While most people throughout history have believed that we are both physical and spiritual beings, the rise of science has called into question the existence of the soul. Many now argue that neurophysiology demonstrates the radical dependence, indeed, identity, between mind and brain. Advances in genetics and in mapping human DNA, some say, show there is no need for the hypothesis of body-soul dualism. Even many Christian intellectuals have come to view the soul as a false Greek concept that is outdated and unbiblical. Concurrent with the demise of dualism has been the rise of advanced medical technologies that have brought to the fore difficult issues at both edges of life. Central to questions about abortion, fetal research, reproductive techologies, cloning and euthanasia is our understanding of the nature of human personhood, the reality of life after death and the value of ethical or religious knowledge as compared to scientific knowledge. In this careful treatment, J. P. Moreland and Scott B. Rae argue that the rise of these problems alongside the demise of Christian dualism is no coincidence. They therefore employ a theological realism to meet these pressing issues, and to present a reasonable and biblical depiction of human nature as it impinges upon critical ethical concerns. This vigorous philosophical and ethical defense of human nature as body and soul, regardless of whether one agrees or disagrees, will be for all a touchstone for debate and discussion for years to come.

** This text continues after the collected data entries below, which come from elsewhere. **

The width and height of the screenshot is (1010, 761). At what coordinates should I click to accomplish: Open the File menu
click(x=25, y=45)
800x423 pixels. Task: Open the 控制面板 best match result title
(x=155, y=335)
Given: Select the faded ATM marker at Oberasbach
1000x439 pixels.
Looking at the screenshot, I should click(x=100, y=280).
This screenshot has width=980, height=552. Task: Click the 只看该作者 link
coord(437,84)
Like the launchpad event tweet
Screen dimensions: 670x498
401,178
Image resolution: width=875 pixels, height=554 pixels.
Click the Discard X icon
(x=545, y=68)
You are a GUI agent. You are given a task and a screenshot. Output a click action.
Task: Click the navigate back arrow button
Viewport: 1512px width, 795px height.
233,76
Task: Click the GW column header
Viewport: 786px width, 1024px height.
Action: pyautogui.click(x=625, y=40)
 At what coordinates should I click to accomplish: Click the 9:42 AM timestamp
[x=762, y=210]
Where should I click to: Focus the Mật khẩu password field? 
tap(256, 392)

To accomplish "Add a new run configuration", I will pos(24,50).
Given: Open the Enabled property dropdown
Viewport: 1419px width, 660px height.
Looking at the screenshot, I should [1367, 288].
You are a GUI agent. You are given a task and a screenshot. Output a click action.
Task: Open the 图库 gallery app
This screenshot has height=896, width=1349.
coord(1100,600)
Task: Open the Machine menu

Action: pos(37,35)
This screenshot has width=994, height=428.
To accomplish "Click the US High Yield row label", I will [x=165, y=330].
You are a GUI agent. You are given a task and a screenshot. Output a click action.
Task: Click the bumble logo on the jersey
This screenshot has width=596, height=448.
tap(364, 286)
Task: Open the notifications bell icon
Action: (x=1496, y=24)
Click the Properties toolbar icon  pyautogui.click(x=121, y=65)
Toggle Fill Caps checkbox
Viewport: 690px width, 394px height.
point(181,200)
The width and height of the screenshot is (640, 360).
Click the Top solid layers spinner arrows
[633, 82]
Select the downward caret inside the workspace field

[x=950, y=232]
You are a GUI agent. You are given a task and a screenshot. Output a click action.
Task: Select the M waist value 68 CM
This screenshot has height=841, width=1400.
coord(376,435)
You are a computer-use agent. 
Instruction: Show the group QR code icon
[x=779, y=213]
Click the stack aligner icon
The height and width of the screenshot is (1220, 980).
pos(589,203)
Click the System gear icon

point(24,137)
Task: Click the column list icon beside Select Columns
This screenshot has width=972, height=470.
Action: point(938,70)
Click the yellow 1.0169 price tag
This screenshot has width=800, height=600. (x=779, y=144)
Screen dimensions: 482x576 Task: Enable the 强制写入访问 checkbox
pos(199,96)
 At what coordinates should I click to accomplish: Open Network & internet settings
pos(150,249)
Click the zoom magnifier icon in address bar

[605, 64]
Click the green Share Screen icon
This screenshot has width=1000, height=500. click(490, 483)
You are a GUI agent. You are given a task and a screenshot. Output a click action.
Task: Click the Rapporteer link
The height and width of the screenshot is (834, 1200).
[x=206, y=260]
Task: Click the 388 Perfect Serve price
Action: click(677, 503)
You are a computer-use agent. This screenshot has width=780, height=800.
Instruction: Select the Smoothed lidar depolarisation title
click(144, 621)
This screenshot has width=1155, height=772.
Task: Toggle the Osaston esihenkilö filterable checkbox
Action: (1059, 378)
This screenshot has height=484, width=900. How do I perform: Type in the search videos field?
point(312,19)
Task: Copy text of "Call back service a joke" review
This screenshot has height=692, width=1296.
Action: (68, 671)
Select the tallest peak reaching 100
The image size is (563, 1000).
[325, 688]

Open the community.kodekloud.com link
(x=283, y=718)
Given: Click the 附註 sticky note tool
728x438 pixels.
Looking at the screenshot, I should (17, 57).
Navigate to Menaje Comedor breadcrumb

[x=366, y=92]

Enhancing Our Way to Happiness?


Book Description

Author Kathy McReynolds argues that the modern self can indeed become self-fulfilled, but not truly happy, with the help of science, especially biotechnology. She draws upon the classical and modern theories of Aristotle and Francis Bacon to reconsider the idea of the soul. This book offers a unique perspective to the interesting and necessary discussion of the soul.




On Moral Medicine


Book Description

Collecting a wide range of contemporary and classical essays dealing with medical ethics, this huge volu me is the finest resource available for engaging the pressin g problems posed by medical advances. '




Gene Control


Book Description

Gene control is a basic procedure in the advancement and upkeep of a solid body, and in that capacity, is a focal concentration in both fundamental science and medicinal research. The Gene Control has incorporate critical advances in the parts of the epigenome and administrative RNAs in gene direction. The book comprises of sets of parts that clarify the instruments included and how they direct gene articulation, and particular natural procedures (counting sicknesses) and how they are controlled by genes. Scope of philosophy has been fortified by the consideration more clarification and charts. The huge modification and refreshing will permit Gene Control to keep on being of significant worth to understudies, researchers and clinicians intrigued by the point of gene control. This book contains progressive portrayal of gene control in eukaryotes, refining the tremendous and complex essential writing into a compact outline. A comprehension of how genes are controlled in people and higher eukaryotes is basic for the comprehension of typical improvement and sickness.